### [Required task]
Can you update the data below so that every "screenshot" becomes "snapshot", with nothing else changed and the pictures left out?

### [Exercise data]
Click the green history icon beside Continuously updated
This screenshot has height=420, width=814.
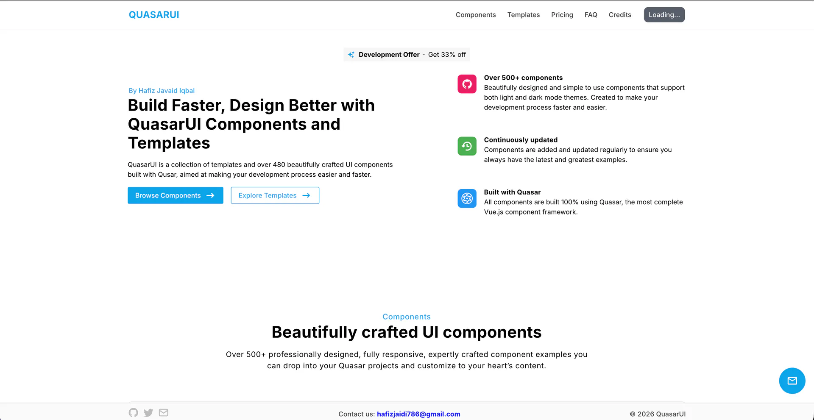(x=467, y=146)
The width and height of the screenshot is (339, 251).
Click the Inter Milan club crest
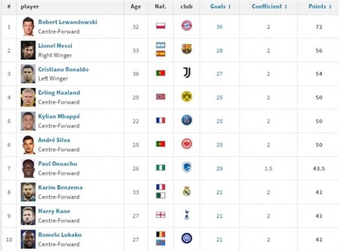186,239
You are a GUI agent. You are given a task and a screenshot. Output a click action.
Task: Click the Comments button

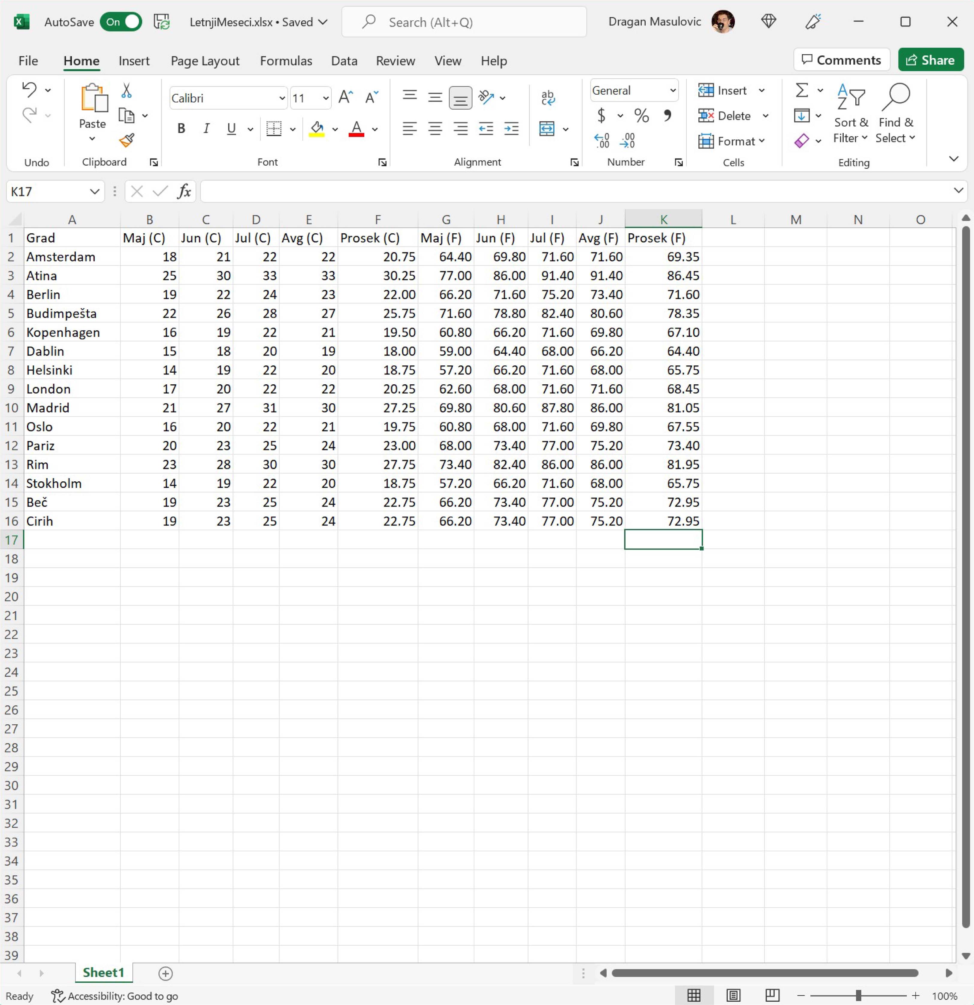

### [Solved exercise]
Click the green history icon beside Continuously updated
This snapshot has height=420, width=814.
(x=467, y=146)
The width and height of the snapshot is (339, 251).
Click the Inter Milan club crest
186,239
You are a GUI agent. You are given a task and a snapshot. Output a click action.
Task: Click the Comments button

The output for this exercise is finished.